EXERCISE DETAILS: Among the entries below, find every line that has "Delhi" and pull it out.

Stored dataset items:
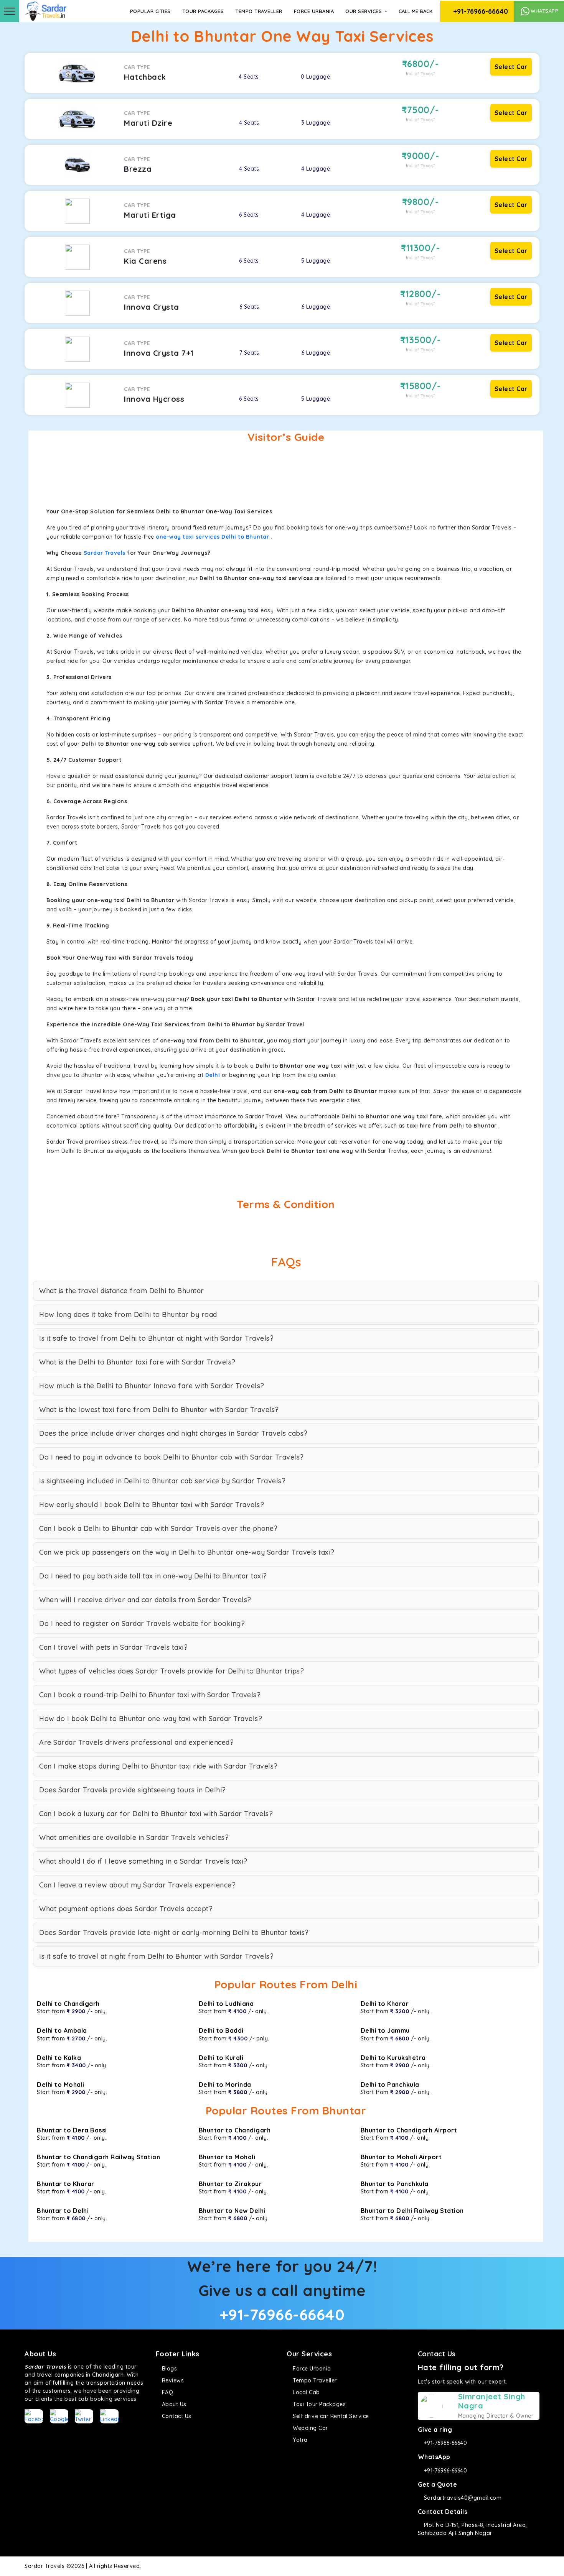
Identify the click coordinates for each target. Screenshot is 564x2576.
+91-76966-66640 (479, 11)
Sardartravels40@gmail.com (461, 2497)
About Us (173, 2404)
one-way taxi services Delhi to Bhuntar (212, 536)
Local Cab (305, 2392)
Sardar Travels (104, 552)
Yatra (299, 2439)
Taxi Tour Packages (318, 2404)
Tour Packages (203, 11)
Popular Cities (150, 11)
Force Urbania (314, 11)
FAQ (166, 2392)
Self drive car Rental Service (330, 2416)
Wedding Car (309, 2428)
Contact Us (175, 2416)
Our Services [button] (364, 11)
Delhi (212, 1075)
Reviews (172, 2380)
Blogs (168, 2368)
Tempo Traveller (258, 11)
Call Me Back (415, 11)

TASK OUTPUT:
one-way taxi services Delhi to Bhuntar (212, 536)
Delhi (212, 1075)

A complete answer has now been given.